ConsumerLab.com posted survey results about popular supplements. While not a “scientific” study in that the respondents were self-selecting (that always introduces bias into a study) it did show some interesting trends about supplement use. The five most popular supplements were fish oil, multivitamins, vitamin D, calcium and CoQ10. The first four didn’t surprise me given the media attention to fish oil and vitamin D, but the CoQ10 did…until I thought about the role of CoQ10 in protecting the heart muscle in those older adults who have congestive heart failure. There is also some support for using it when taking a statin to lower cholesterol, although the evidence for that is not as clear.

But, what I really thought about when I saw the survey is how does one choose among the hundreds of supplements on the shelves of grocery stores, pharmacies, and retail stores (there are even whole stores devoted to selling supplements anddon’t even get me started on the Internet sales!)

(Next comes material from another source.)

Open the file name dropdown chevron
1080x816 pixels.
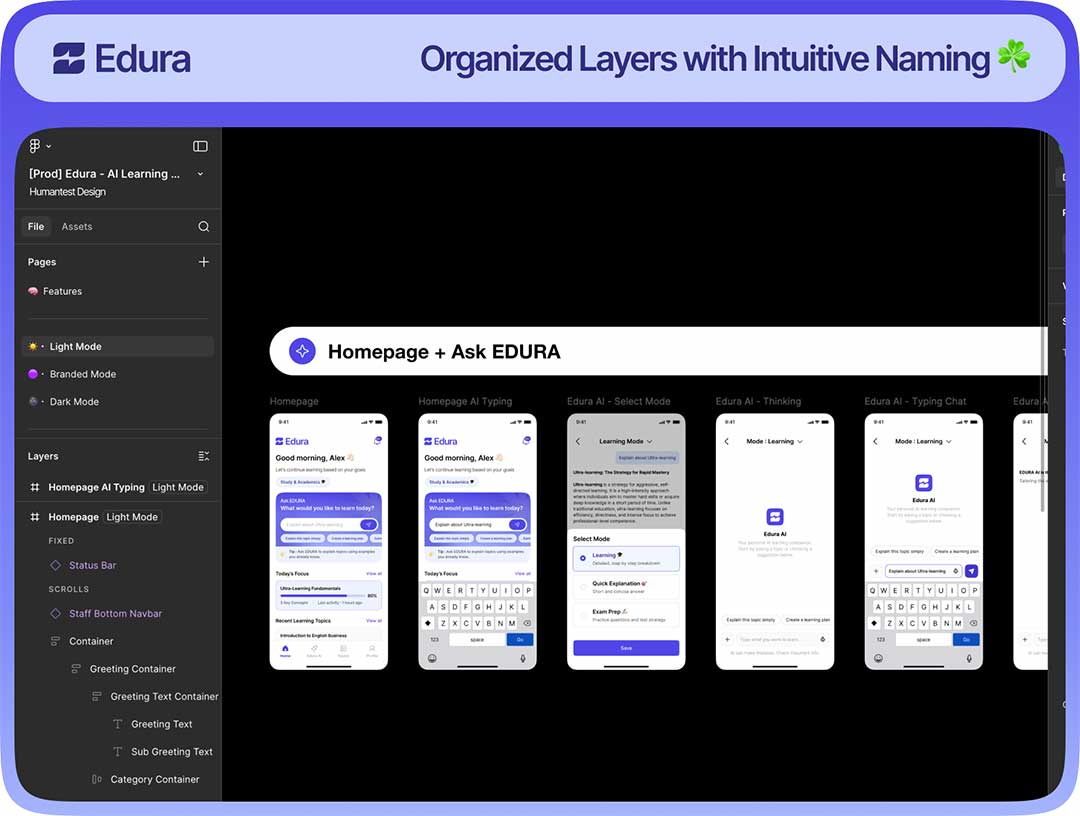tap(200, 174)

I offer these tips in choosing supplements:

1)Know what supplements you really need. Ask your doctor or qualified health professional (like a registered dietitian) about what supplements might be best for you. I often find that people supplement with nutrients that are plentiful in their diets yet not taking nutrients that they are lacking. A quick way to evaluate your dietary intake is to go to mypyramid.gov and analyze your usual dietary intake. You might find that you get plenty of vitamin C because you drink orange juice, eat broccoli, and snack on tangerines, yet your intake of omega-3-fats are low because you don’t like to eat fatty fish.

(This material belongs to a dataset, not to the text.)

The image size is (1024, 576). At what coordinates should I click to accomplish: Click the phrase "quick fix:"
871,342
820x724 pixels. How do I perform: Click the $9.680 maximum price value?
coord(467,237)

2)Look for third-party verification that you are getting a quality supplement. Ever noticed the “USP” symbol on your supplement? That stands for United States Pharmacopeia and it means that the supplement meets strict criteria for quality ingredients and quality manufacturing processes. ConsumerLab.com is another group that tests supplements to make sure that the supplement contains what it says it contains on its label. Third party verification doesn’t mean that the product will work for you, but it does insure that you are getting what you are paying for and getting a quality product.

3)Take supplements according the dosing instructions and make sure to check sources like WebMD for any nutrient-drug interactions. For example, if you take a blood thinner you don’t want to take a vitamin supplement that has a lot of Vitamin K as it can block the effectiveness of the drug. Also remember that supplements are a supplement to a healthy diet–eating a poor diet and expecting a supplement to keep you healthy is wishful thinking. Supplements take time to work;they are not like an antibiotic that can cure an infection in a few days. For example, glucosamine and chondrotin may help those with osteoarthritis but it can take months to know if it is working.

4)If claims for supplements sound too good to be true then they probably are. Think about how many people say that vitamin C is the cure for the common cold…if that was true, wouldn’t we all just take vitamin C and never suffer through another cold again? So, be realistic about your expectations for supplements.

5)Lastly, look at the various options for supplements. I don’t eat enough fatty fish (the new Dietary Guidelines for Americans 2010 suggest eating 2 fatty fish meals a week) so I take fish oil. The first supplement I tried made me taste fish oil all day so I take one that controls that problem.